In the Gospel of Saint Matthew 7:21-23--Many think they please the Lord because they do "many wonderful works" in His name. Their goals may be good. But He will say, "Depart from me, you who practice lawlessness," because they are not doing the will of the Father. Even when the end is good, we must still respect everything else God specified.
In Romans 1:1-3--The Jews had a zeal for God but not according to knowledge. The Hebrew people served the True God and did so zealously. Surely that is a good goal. But they set aside God's way of being righteous and pursued their own way of being right. Saint Paul said they needed to be saved. The end did not justify the means.
Many people will justify gambling if its "for a good cause". Bingo and raffles are acceptable for a charity or even a church.
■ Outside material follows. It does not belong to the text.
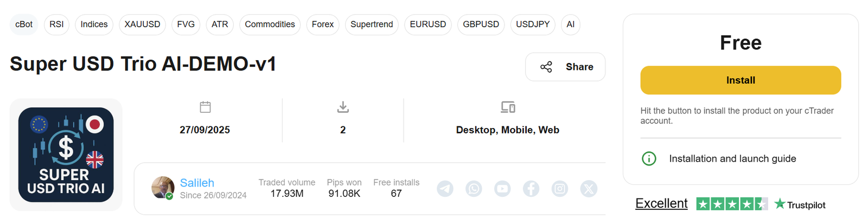Screen dimensions: 868x224
Task: Click the YouTube channel icon
Action: [x=502, y=189]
States operate or license lotteries, horse race betting, and even casinos saying the money will be used for education. For years there were many parishes in our Archdiocese that held bingo, Las Vegas casino nights, and to draw crowds to these fund-raising activities the parish committee would hire an oriental dancer to entertain those present to raise the necessary funds to support the local parish. Whether for "a good cause" or not, gambling and the rest violated the teachings of God. The end does justify the means no matter how "noble" the purpose.
Jesus' teaching often includes, not just general goals, but specific information about what to do to achieve those goals. We must observe "all" that He commands, including the means as well as the end.
In the Church, there is no place for the belief which states "the end justifies the means." Everything done in the name of the Church must be consistent with Biblical teachings. Since the Holy Bible has stories and parables which touch every aspect of human life, the daily lives of individual Christians and of the Church as a whole must be guided by these teachings.
In Ephesians 5:25-27--"Husbands, love your wives, just as Christ also loved the church and gave Himself for her, that He might sanctify and cleanse her with the washing of water by the word, that He might present her to Himself a glorious Church, not having spot or wrinkle or any such thing, but that she should be holy and without blemish."
Let no one violate the purity, holiness and sanctity of our Church and Faith for money or for any other reason. No one has the authority or the right to prostitute the Church.
MY BLESSING TO ALL OF YOU
The Grace of our Lord Jesus Christ, and the love of God and Father, and the communion of the Holy Spirit be with you all. Amen.